Enunciado A:
Reescreva, com os pedidos, o trecho das linhas de dados que vai da linha com "Task: Click the Open IT Global logo" até a linha com "Tap the info", incluindo as duas. Multiplique por 2,5 as coordenadas das respostas e arredonde para inteiros, com meio para cima, deixando como estão os números dos pedidos.

9 de jan. de 2014

O que Representa o SER ESTIVADOR


 A presença de um novo conceito de produção com base em operações
 mais enxutas onde a especialização flexível é a tônica,
 eliminando do processo produtivo trabalhadores de baixa qualificação,
 é um momento de perplexidade. 
...o nosso padrão de vida caiu muito e é preciso entender 
que o estivador é uma categoria que lida com dez tipos de equipamentos diferentes
 e é remunerado como um qualquer, 
ele trabalha com ponte rolante,
 maquina de esteira, 
pá carregadeira, 
o estivador faz tudo isso por uma remuneração só,...
mudar a cultura do passado para a atual é complicado
 porque hoje tem um grande contingente de estivador novo,
 mas só que esse estivador novo ele é o filho do estivador antigo
 é o sobrinho é o primo então foi passado para eles 
a cultura dos antigos então hoje para nós chegarmos
 num salão de assembléia e passar para o trabalhador 
que ele tem que ficar a bordo 
que ele tem que preservar o mercado de trabalho dele,
 que ele faça o trabalho com carinho e tal,
é difícil a gente transmitir isso pra eles, 
a cultura deles está ainda na cultura antiga, 
essa questão de cultura a gente tem que trabalhar muito encima.
 2 secretário do sindicato dos estivadores 2007

A cultura do estivador mostra a sua força no processo 
de transmissão de valores de pai para filho.
 O sistema de transmissão dos valores entre os parentes
é o sistema unificador na vida dos estivadores.
 Eles construíram relações de pai com filho
 não só pela sua posição ocupada na produção, 
mas também porque se relacionavam como pai e filho.  
A noção de multifuncionalidade 
se inscreve na ação objetiva do trabalho desde muito tempo,
 contudo o seu significado remete a um contexto onde os equipamentos
 não eram poupadores de mão-de-obra o que explica a queda do padrão de vida. 
A adesão dos estivadores antigos e novos as novas formas 
de organização não ocorre porque os elementos culturais 
que davam significado a existência da profissão
 e eram expressão da própria vivência estivadora 
autonomia, 
controle da organização
, pertencimento,
 hierarquia consentida
 não tem esse significado na nova ordem cultural, com
que leva o sindicato a inscrevê-los na agenda de trabalho.       

A modernização dos portos se apresenta
 como um caso particular da inserção brasileira no processo global
 de comercio internacional num setor que teve a intervenção do Estado 
como fator de dinamização da economia nacional. 
Essa inserção se inscreve na articulação estrutural do capital
 dos últimos 35 anos,
 que na busca de reorganização dos espaços da produção de valor 
sob formas novas tecnologicamente mais desenvolvidas, 
proporcionou uma transformação em nível global 
que trouxe dimensões qualitativas novas para a vida dos trabalhadores
 em especial do setor portuário de Santos.

Enunciado B:
Liste os elementos culturais que, segundo o texto sobre os estivadores, davam significado à existência da profissão.

Dados exibidos:

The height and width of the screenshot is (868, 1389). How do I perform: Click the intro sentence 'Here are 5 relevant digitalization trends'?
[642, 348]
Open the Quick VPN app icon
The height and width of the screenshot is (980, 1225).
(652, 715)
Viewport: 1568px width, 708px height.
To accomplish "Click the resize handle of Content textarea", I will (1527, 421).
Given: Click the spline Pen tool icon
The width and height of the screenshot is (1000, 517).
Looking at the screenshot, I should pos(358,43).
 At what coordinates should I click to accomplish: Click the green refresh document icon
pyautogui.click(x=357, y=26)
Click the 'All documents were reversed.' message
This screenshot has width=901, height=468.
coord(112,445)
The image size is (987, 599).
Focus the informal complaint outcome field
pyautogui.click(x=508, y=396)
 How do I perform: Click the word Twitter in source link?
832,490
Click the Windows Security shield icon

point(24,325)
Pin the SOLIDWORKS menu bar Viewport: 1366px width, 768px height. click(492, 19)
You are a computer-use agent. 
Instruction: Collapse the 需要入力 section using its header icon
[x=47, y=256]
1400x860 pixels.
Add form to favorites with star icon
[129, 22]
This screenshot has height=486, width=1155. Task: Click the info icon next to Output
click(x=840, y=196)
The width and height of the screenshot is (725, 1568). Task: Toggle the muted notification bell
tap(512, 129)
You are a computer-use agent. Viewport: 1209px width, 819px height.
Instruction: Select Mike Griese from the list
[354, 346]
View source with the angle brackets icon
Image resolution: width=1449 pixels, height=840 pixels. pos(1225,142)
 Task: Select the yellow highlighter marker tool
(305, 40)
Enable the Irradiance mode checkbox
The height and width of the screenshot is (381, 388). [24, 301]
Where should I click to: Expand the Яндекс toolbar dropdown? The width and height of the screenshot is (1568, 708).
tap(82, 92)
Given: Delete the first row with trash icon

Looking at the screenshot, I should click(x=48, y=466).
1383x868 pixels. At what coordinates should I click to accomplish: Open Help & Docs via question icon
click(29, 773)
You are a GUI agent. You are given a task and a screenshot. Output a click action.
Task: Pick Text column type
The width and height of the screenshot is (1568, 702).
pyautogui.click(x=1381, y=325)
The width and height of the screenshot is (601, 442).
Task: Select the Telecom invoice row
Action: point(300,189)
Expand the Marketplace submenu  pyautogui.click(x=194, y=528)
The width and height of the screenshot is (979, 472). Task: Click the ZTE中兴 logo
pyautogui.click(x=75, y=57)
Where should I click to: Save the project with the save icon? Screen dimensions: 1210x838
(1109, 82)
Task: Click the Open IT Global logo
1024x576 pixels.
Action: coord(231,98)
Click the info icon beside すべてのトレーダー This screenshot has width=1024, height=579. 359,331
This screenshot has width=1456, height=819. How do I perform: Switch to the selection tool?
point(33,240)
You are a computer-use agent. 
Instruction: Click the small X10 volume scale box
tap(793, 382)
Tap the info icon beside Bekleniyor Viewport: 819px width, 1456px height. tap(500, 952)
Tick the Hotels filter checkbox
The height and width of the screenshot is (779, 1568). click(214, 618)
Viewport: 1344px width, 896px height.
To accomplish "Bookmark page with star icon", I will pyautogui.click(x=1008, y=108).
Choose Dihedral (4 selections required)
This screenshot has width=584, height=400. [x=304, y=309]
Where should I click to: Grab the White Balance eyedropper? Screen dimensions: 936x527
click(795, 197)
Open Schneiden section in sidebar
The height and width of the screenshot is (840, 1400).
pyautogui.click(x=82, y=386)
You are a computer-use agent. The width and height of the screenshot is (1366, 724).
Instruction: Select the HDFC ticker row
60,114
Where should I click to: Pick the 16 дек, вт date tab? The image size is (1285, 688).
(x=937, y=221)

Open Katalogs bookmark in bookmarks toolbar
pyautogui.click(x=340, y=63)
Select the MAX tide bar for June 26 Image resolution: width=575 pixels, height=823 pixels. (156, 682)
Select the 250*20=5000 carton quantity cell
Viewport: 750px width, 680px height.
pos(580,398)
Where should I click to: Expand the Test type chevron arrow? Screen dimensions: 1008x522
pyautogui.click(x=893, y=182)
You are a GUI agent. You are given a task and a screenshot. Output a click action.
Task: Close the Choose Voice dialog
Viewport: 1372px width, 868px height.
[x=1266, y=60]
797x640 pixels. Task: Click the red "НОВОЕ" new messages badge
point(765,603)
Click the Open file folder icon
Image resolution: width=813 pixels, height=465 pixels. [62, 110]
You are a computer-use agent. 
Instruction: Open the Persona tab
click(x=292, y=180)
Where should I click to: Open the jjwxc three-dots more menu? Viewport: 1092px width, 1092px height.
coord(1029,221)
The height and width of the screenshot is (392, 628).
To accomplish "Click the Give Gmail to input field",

Resolução A:
Task: Click the Open IT Global logo
1024x576 pixels.
Action: coord(578,245)
Click the info icon beside すべてのトレーダー This screenshot has width=1024, height=579. 898,828
This screenshot has width=1456, height=819. How do I perform: Switch to the selection tool?
point(83,600)
You are a computer-use agent. 
Instruction: Click the small X10 volume scale box
tap(1983, 955)
Tap the info icon beside Bekleniyor Viewport: 819px width, 1456px height. tap(1250, 2380)

Resolução B:
autonomia; controle da organização; pertencimento; hierarquia consentida